PAIRING WINE AND FOOD

SOME VERY GENERAL PRINCIPLES

Food Table

 

The first and most well known principle, elementary but too simplistic, is to “serve white wines with fish and white meat and red wines with red meat”. It conveys the idea that light dishes or dishes with a delicate flavour, for example grilled fish, poultry and some pasta dishes, normally go well with equally light and light-bodied wines, like white wines. The opposite is also true, since more full-bodied wines go well with heavier dishes.

 

If the dish is greasy then the wine should have a good acidity. It is the attraction of opposites at work in this case.

 

If the dish is acidic, for example some salads, shellfish, with corn, tomato or garlic, and some equally acidic fruits, then the appropriate wine should also have a good acidity.

 

If the dish is salty, like some fish, molluscs and bacalhau (dry salted cod fish), then a sweeter wine should be served, with a good acidity and low alcoholic content, for example some young and smooth reds and some whites which, in the case of bacalhau, can also be aged in wood.

 

If the dish includes strong sauces, then the sauce should dictate the wine. Smoother white sauces can go well with equally light white wines.
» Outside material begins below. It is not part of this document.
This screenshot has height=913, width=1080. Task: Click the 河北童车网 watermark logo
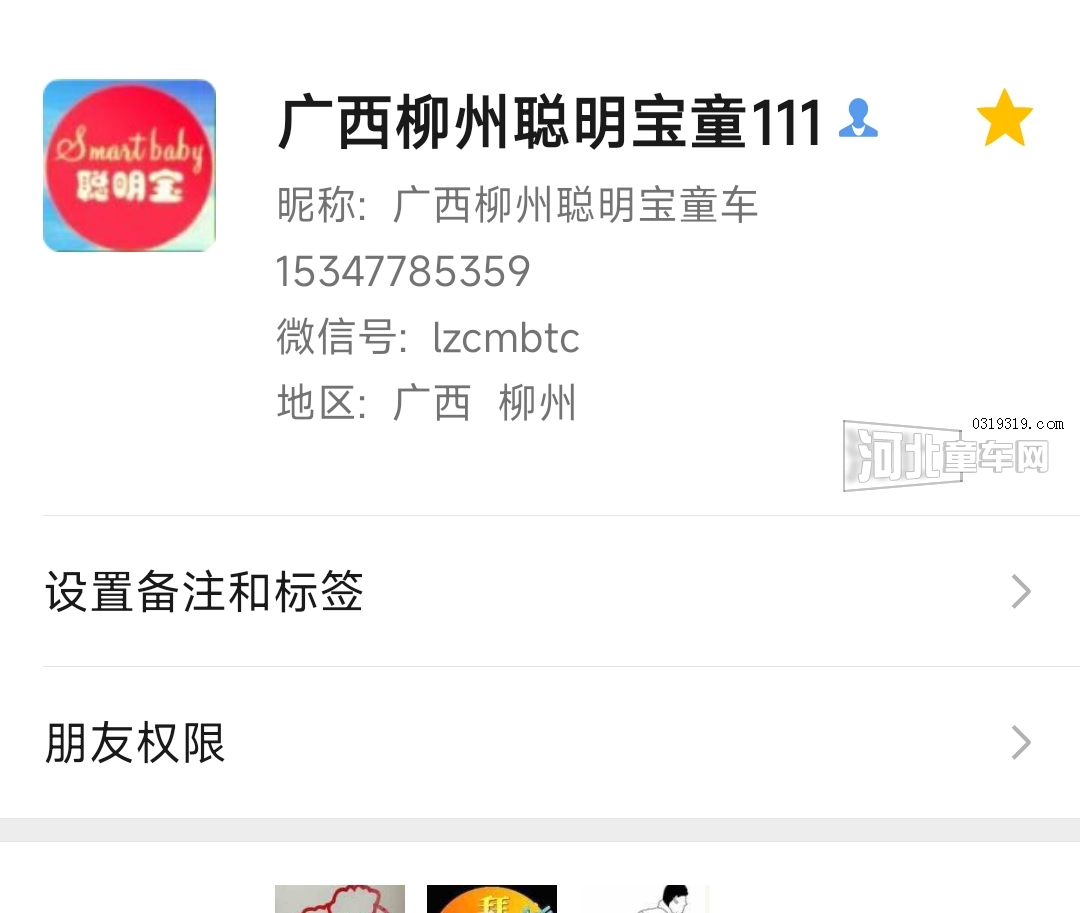coord(946,456)
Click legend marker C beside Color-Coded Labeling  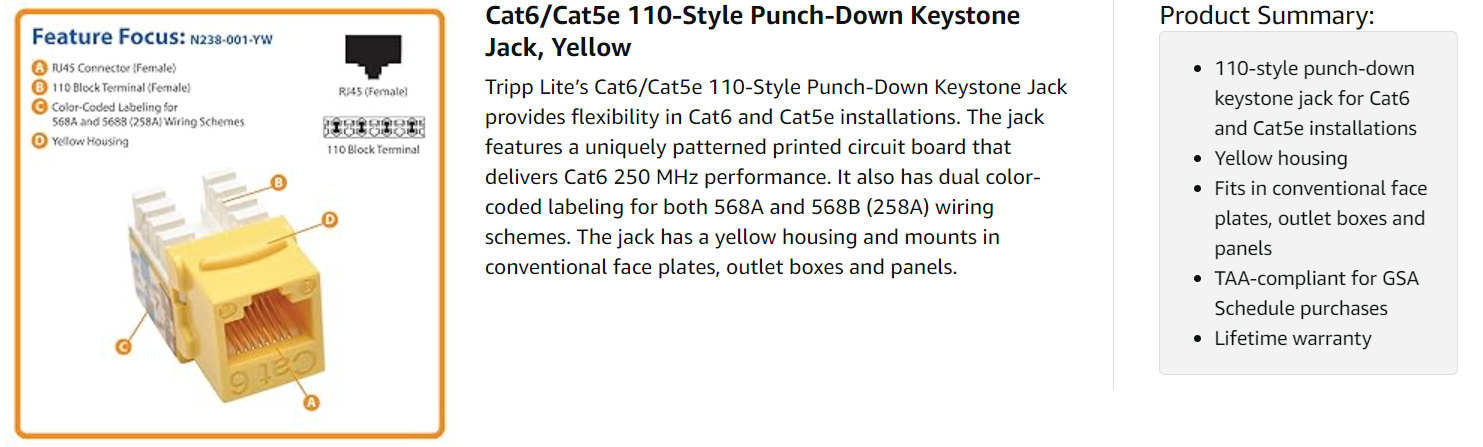point(39,105)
Heavier and darker sauces require a red that is just as strong.

 

Sweet deserts or fruits require wines that are just as sweet.

 

Light but hot and highly seasoned oriental dishes go well with aromatic white wines, rosés or young reds, which are just as light, less full-bodied and have a lower alcoholic content.

 

Grilled (rare) red meat dishes go well with red wines with more tannins, which are therefore younger or have spent less time in the barrel.

 

Red meat or game dishes, roasted and with sauces, require stronger red wines, which are more full-bodied, have good tannins and a greater alcoholic content.